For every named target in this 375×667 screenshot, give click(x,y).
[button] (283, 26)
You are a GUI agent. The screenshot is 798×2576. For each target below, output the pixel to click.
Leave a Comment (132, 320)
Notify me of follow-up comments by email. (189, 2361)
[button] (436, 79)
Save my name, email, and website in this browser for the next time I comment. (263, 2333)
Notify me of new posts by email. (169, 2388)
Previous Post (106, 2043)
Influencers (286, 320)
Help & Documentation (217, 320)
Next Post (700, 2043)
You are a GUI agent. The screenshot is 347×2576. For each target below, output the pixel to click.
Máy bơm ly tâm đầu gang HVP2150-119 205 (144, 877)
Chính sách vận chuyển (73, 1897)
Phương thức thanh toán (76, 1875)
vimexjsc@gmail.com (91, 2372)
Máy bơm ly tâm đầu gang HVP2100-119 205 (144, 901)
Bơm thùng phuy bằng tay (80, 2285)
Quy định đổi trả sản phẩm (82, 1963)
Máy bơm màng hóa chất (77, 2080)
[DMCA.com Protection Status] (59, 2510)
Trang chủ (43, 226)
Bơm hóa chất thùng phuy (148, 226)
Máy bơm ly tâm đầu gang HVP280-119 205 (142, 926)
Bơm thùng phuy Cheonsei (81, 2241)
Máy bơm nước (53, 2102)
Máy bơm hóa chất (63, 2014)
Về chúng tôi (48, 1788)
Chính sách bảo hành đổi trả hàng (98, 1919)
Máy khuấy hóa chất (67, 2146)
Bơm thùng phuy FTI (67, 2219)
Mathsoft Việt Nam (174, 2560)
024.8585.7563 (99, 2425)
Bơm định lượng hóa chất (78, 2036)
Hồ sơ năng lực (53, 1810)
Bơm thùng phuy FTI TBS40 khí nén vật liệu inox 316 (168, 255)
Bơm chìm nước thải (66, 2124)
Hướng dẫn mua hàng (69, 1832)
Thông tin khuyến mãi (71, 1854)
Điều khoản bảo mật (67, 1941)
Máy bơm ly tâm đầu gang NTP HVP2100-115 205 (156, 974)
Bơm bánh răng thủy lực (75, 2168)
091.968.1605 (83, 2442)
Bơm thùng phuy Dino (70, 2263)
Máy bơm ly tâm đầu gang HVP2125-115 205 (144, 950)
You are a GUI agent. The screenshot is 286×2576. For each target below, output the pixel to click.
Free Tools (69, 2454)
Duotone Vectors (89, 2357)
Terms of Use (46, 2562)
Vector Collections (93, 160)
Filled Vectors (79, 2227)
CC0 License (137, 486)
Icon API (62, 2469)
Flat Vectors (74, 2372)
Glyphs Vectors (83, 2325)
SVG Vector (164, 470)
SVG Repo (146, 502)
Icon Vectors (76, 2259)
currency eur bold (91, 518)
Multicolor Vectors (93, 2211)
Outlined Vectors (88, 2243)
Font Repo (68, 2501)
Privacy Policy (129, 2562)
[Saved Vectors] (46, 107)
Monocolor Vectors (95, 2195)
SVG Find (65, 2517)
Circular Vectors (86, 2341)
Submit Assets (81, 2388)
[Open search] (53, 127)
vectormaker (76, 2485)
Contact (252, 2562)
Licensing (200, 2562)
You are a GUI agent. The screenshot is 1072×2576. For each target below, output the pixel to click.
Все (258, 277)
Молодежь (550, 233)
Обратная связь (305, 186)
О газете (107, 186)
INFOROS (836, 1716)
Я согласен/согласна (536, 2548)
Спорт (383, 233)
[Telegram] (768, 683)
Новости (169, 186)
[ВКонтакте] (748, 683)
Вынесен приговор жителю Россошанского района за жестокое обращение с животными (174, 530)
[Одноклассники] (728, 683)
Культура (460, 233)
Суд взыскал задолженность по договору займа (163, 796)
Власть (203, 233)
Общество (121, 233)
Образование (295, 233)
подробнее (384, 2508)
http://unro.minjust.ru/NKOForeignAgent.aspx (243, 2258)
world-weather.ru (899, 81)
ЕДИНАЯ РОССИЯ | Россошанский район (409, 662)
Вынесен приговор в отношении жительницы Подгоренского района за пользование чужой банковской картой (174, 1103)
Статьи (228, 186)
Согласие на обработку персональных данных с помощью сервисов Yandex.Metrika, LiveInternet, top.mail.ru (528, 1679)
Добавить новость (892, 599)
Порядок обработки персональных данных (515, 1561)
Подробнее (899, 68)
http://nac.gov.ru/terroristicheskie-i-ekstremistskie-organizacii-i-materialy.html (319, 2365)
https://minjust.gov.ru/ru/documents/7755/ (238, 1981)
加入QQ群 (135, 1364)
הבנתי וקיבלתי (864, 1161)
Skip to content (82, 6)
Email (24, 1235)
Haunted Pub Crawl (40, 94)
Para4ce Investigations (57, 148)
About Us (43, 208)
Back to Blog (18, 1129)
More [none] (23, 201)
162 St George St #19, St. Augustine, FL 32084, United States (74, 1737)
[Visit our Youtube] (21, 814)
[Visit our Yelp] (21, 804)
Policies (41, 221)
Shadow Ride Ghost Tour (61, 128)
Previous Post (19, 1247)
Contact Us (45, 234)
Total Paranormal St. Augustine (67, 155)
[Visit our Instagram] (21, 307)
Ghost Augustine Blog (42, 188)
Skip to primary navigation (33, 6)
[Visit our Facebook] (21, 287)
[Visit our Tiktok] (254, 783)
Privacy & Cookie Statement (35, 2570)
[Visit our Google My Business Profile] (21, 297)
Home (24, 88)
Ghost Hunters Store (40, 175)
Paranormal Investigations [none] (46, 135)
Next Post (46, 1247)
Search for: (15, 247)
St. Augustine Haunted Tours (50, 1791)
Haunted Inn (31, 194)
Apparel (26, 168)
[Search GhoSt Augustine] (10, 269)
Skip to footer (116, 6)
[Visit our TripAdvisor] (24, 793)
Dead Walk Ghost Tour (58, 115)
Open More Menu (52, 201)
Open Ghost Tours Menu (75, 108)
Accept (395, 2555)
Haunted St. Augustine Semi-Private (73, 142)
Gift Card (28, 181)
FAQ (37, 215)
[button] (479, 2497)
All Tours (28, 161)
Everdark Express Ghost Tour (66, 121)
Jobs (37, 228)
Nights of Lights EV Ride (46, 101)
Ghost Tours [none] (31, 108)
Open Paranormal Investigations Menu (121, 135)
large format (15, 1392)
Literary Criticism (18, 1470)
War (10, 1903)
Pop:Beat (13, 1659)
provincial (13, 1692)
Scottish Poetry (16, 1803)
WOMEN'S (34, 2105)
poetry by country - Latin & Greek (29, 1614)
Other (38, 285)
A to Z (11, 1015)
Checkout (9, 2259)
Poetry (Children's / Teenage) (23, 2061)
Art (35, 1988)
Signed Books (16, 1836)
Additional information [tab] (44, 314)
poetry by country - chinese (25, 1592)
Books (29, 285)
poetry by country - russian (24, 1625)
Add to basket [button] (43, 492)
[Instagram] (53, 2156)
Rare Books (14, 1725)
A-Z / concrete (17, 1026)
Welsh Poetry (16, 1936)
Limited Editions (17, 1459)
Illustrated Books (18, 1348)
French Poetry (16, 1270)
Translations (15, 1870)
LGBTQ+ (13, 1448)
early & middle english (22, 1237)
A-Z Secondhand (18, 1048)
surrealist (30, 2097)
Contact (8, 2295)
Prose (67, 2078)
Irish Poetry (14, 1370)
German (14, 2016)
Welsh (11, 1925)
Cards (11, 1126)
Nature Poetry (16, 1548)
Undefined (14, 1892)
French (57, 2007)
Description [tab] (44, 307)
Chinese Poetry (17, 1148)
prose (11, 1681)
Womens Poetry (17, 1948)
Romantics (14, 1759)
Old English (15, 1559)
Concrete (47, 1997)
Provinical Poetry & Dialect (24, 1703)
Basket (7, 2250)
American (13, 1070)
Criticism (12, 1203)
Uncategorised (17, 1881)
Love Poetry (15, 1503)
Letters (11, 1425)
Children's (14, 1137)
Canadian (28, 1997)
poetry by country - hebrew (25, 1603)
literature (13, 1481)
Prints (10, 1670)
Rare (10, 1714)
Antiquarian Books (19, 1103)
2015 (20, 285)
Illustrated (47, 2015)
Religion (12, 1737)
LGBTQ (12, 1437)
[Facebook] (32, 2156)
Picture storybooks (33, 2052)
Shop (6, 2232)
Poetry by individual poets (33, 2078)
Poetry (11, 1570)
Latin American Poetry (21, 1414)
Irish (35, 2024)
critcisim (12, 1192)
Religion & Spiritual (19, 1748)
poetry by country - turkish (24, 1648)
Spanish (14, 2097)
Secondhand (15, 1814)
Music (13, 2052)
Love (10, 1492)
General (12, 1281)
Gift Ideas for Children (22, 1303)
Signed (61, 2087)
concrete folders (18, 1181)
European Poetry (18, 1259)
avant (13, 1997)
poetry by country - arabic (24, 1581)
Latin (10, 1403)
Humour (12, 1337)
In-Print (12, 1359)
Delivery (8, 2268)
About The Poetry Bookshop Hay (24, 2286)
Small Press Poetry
══════════════════════════════
-- YOUR ASSIGNMENT --
Reproduce exactly the final stretch of the listing, starting at the line that contains "French (57, 2007)" and ending with the last line.

-- ANSWER --
French (57, 2007)
Description [tab] (44, 307)
Chinese Poetry (17, 1148)
prose (11, 1681)
Womens Poetry (17, 1948)
Romantics (14, 1759)
Old English (15, 1559)
Concrete (47, 1997)
Provinical Poetry & Dialect (24, 1703)
Basket (7, 2250)
American (13, 1070)
Criticism (12, 1203)
Uncategorised (17, 1881)
Love Poetry (15, 1503)
Letters (11, 1425)
Children's (14, 1137)
Canadian (28, 1997)
poetry by country - hebrew (25, 1603)
literature (13, 1481)
Prints (10, 1670)
Rare (10, 1714)
Antiquarian Books (19, 1103)
2015 (20, 285)
Illustrated (47, 2015)
Religion (12, 1737)
LGBTQ (12, 1437)
[Facebook] (32, 2156)
Picture storybooks (33, 2052)
Shop (6, 2232)
Poetry by individual poets (33, 2078)
Poetry (11, 1570)
Latin American Poetry (21, 1414)
Irish (35, 2024)
critcisim (12, 1192)
Religion & Spiritual (19, 1748)
poetry by country - turkish (24, 1648)
Spanish (14, 2097)
Secondhand (15, 1814)
Music (13, 2052)
Love (10, 1492)
General (12, 1281)
Gift Ideas for Children (22, 1303)
Signed (61, 2087)
concrete folders (18, 1181)
European Poetry (18, 1259)
avant (13, 1997)
poetry by country - arabic (24, 1581)
Latin (10, 1403)
Humour (12, 1337)
In-Print (12, 1359)
Delivery (8, 2268)
About The Poetry Bookshop Hay (24, 2286)
Small Press Poetry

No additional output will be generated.